ACTIVITY
Print every entry exactly as written and exclude all images.

** Opening RECORD EXTRACTS block **

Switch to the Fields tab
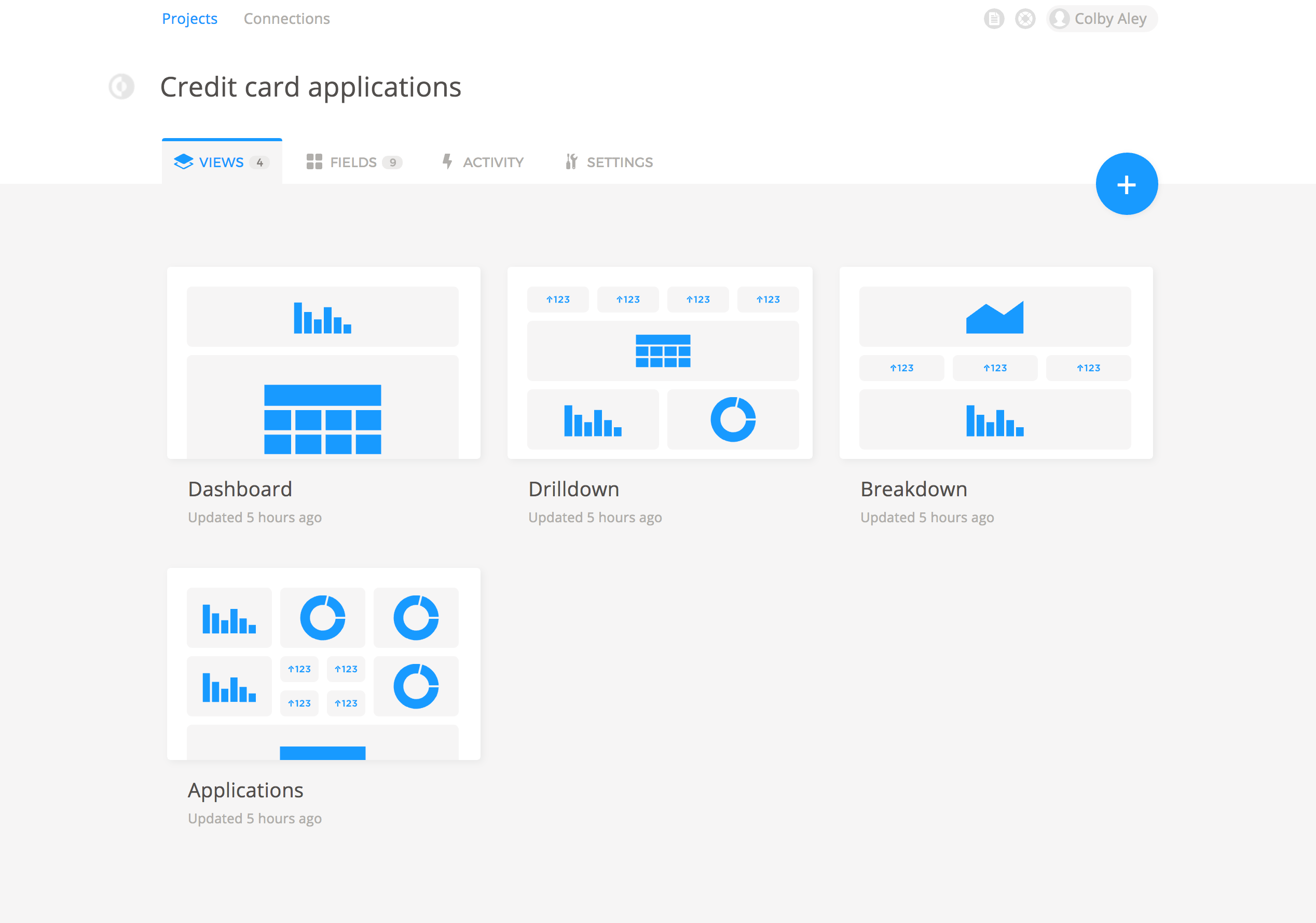 pyautogui.click(x=353, y=162)
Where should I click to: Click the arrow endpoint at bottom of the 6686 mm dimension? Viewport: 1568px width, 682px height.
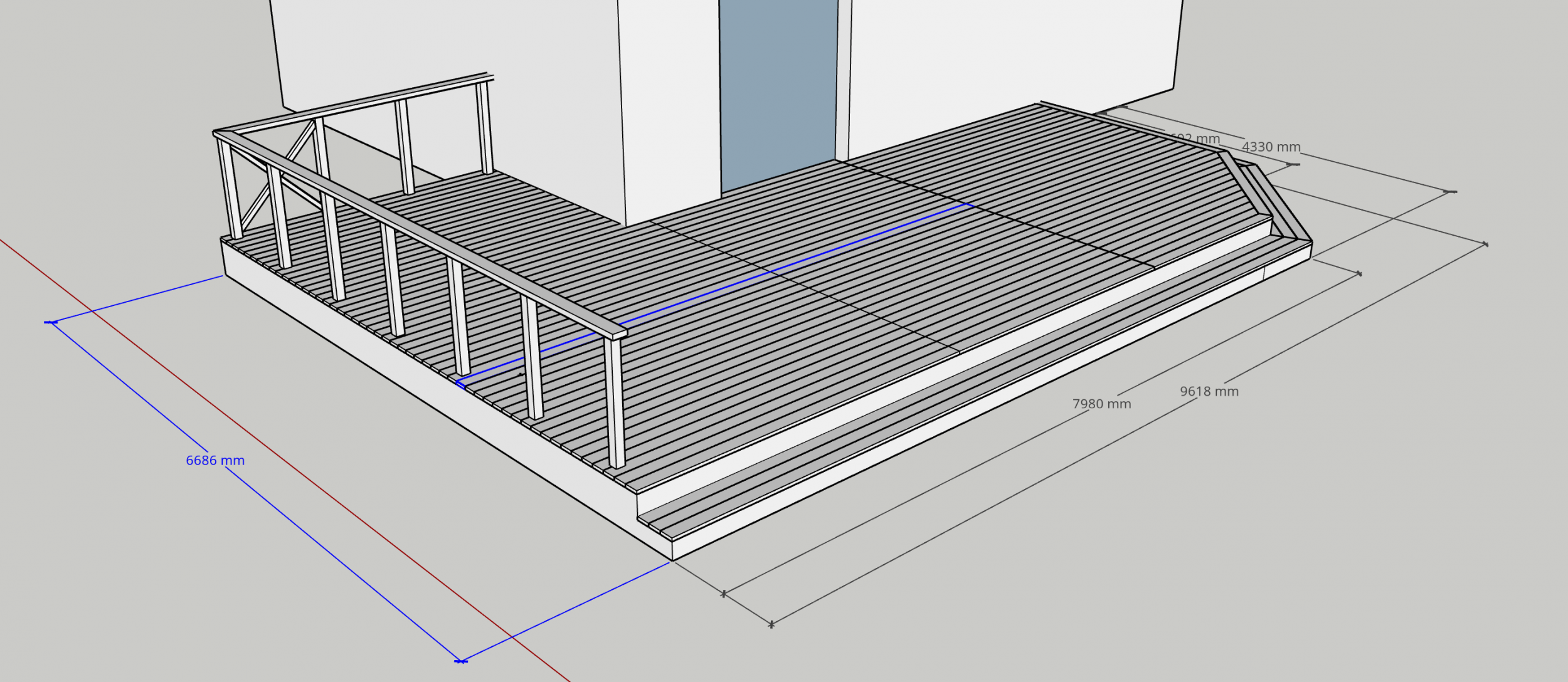[461, 661]
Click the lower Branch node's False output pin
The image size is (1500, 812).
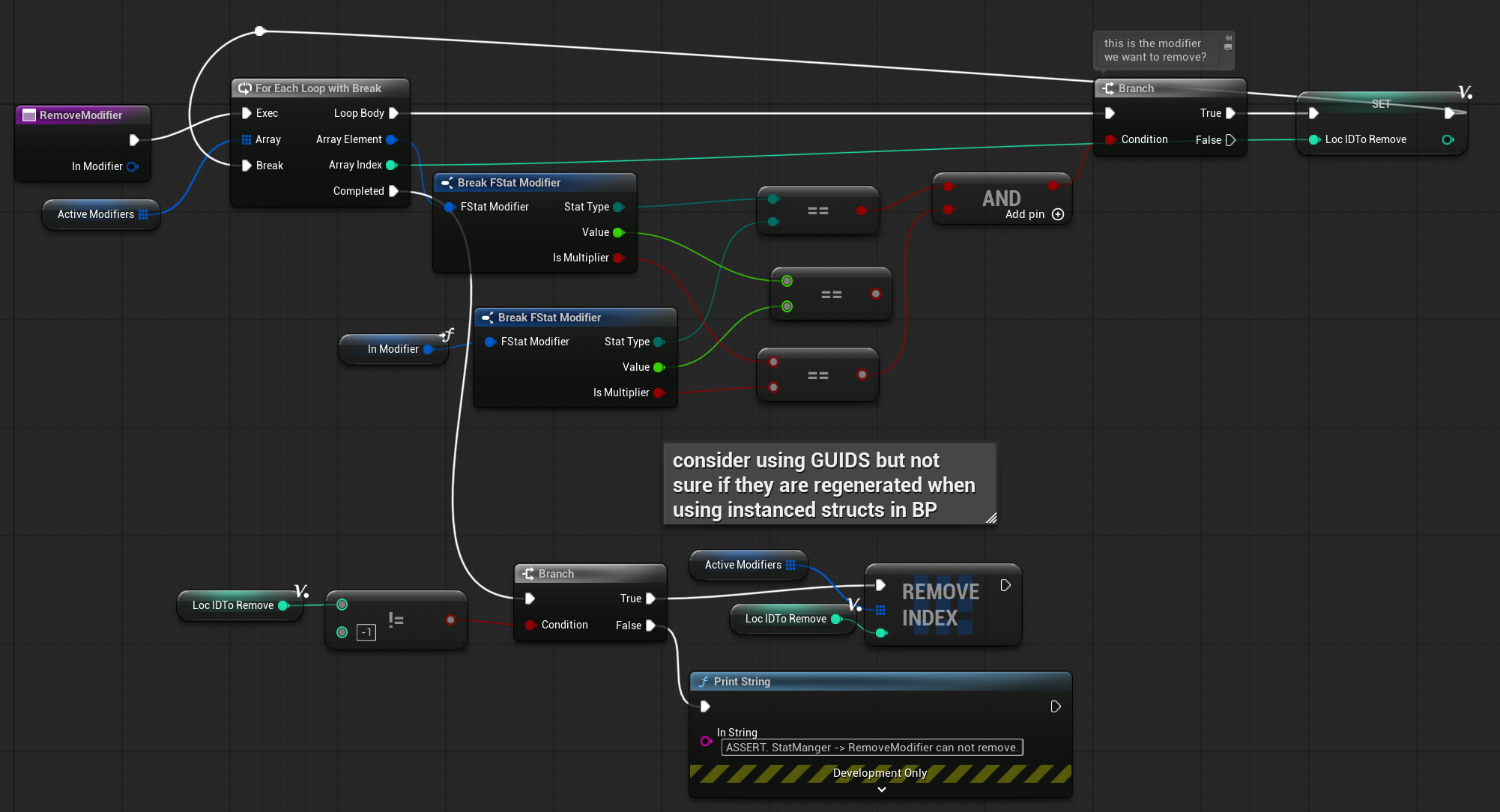pos(650,625)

** Closing RECORD EXTRACTS block **

EXERCISE RESPONSE
Switch to the Fields tab
 pyautogui.click(x=353, y=162)
Where should I click to: Click the arrow endpoint at bottom of the 6686 mm dimension? Viewport: 1568px width, 682px height.
[461, 661]
Click the lower Branch node's False output pin
The image size is (1500, 812).
pos(650,625)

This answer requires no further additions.